L’aeroporto di Kabul preso d’assalto dai civili locali (dove si segnalano anche morti tra i civili), per scampare alla incombente catastrofe umanitaria, elicotteri da trasporto stracarichi di impiegati delle ambasciate occidentali affetti da crisi cardiache, il governo afghano che cede il potere ai talebani e fugge dal paese.
Dalla parte dei jihadisti arrivano proclami di vittoria, dal punto di vista militare assai meritata, che si accompagnano a minacce già risuonate: “La legge islamica verrà non solo Afghanistan, ma in tutto il mondo. La nostra Jihad non finirà fino a quel giorno”.
Già, perchè a nessuno dovrebbe sfuggire la reale portata della vittoria dei Talebani. E stiamo parlando del nuovo lungo periodo di terrore per l’Occidente che si prospetta all’orizzonte.
I vittoriosi talebani riprenderanno le loro attività di esportazione dell’oppio ottenendo lauti introiti per la ricostruzione dei campi di addestramento, il reclutamento di nuove leve e una decisa ripresa dell’attività terroristica. Un film già visto.
Ripercorrendo brevemente gli eventi, infatti, dovremmo ricordare che il soprannome “talebani” (studenti di teologia) è stato coniato dall’Occidente e nulla a che fare con i jihadisti barbuti che imperversano nel Paese asiatico e non solo.
Tutti, altresì, ricordiamo i mujaheddin, tanto glorificati quando sconfissero l’Armata rossa quanto demonizzati quando sotto il comando di Bin Laden prendevano a calci in culo le “coalizioni di pace” in tutto il globo, a cominciare dalla Somalia nel 1993.
E sì, perché i mujaheddin afghani, non sono solo afghani.
Al Qaeda, reale entità protagonista della vittoria contro i sovietici, è una realtà eterogenea composta da jihadisti volontari provenienti da tutti i continenti, addestrati nei campi afghani e inviati in missione per il “trionfo dell’islam”.
La disfatta occidentale, oltretutto, riaprirà i rubinetti di un’immigrazione di massa con i rischi legati a infiltrazioni terroristiche nei flussi diretti verso l’Europa.
E, secondo voci di corridoio, sarebbero già iniziati i colloqui informali con altre realtà jihadiste in chiave di future alleanze nel nome di un nemico comune.
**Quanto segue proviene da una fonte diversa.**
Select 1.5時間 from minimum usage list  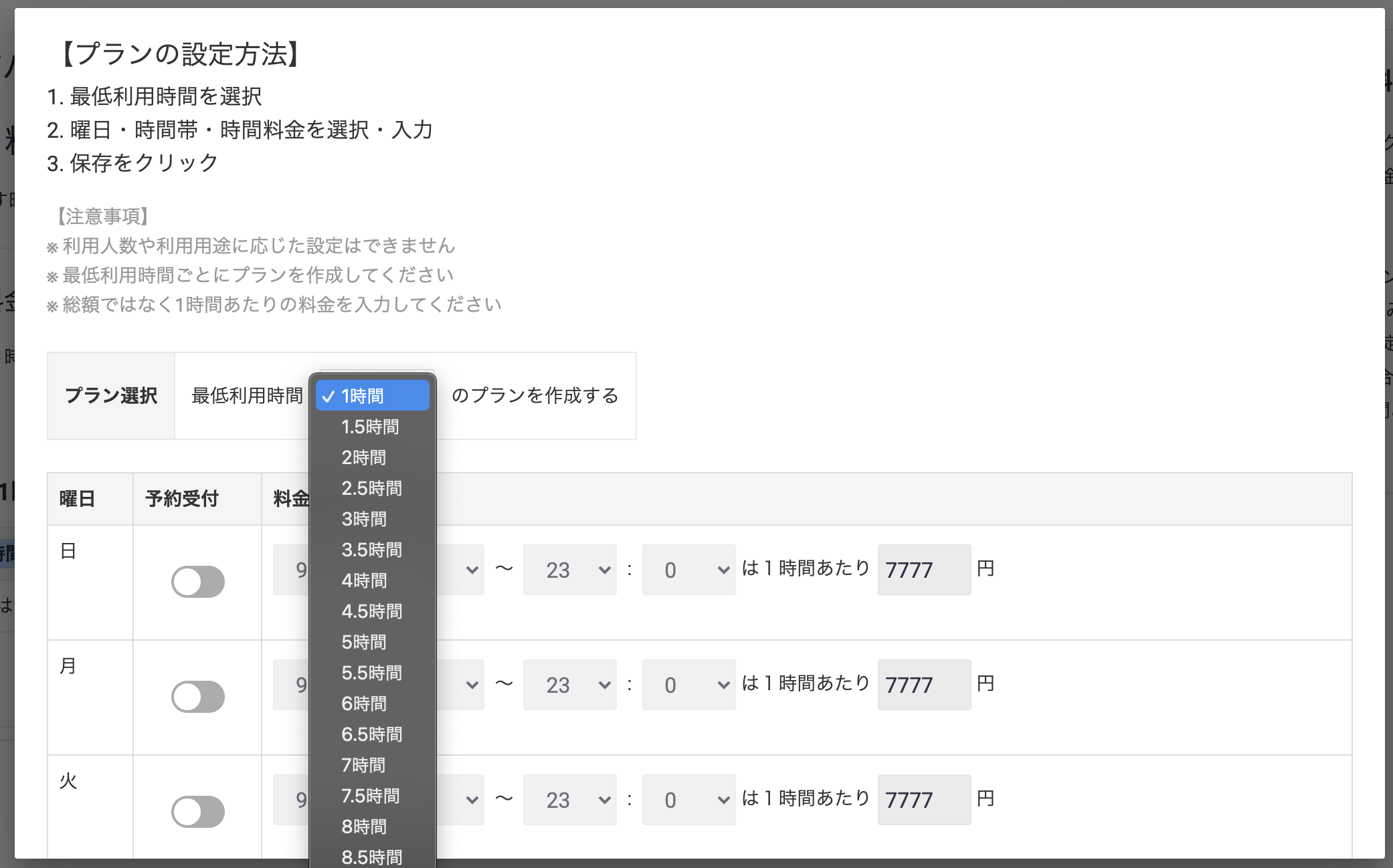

Da Hamas allo Stato islamico sono numerose le sigle che appoggiano o appoggeranno i Talebani ritenendoli un alleato irrinunciabile data la loro posizione preminente e, soprattutto, la disponibilità di un immenso territorio dove ospitare la logistica dei gruppi affini.
Insomma, un bel lavoretto tutto a stelle e strisce fornito dalla cornice dell’insipienza dell’intelligence americana unita all’inconsistenza di una posizione comune degli alleati.
Per il futuro, è consigliabile un approccio molto meno improntato a democrazia e diritti, in considerazione del fatto che il nemico che minaccia la nostra esistenza non conosce il significato di questi termini e trae beneficio dalla nostra insistenza nel proporre un modello di vita che non è loro e dalla nostra paura di affrontare un avversario determinato e mosso da ideali a noi ormai sconosciuti da tempo.
E per il futuro, consigliamo di inviare a Kabul, come forze di pace, gli ebeti dalle bandiere arcobaleno, quelli dei “diritti per tutti”, le femministe incazzate e gli altri menestrelli, con la promessa che nessun riscatto verrà pagato. Magari vincono loro.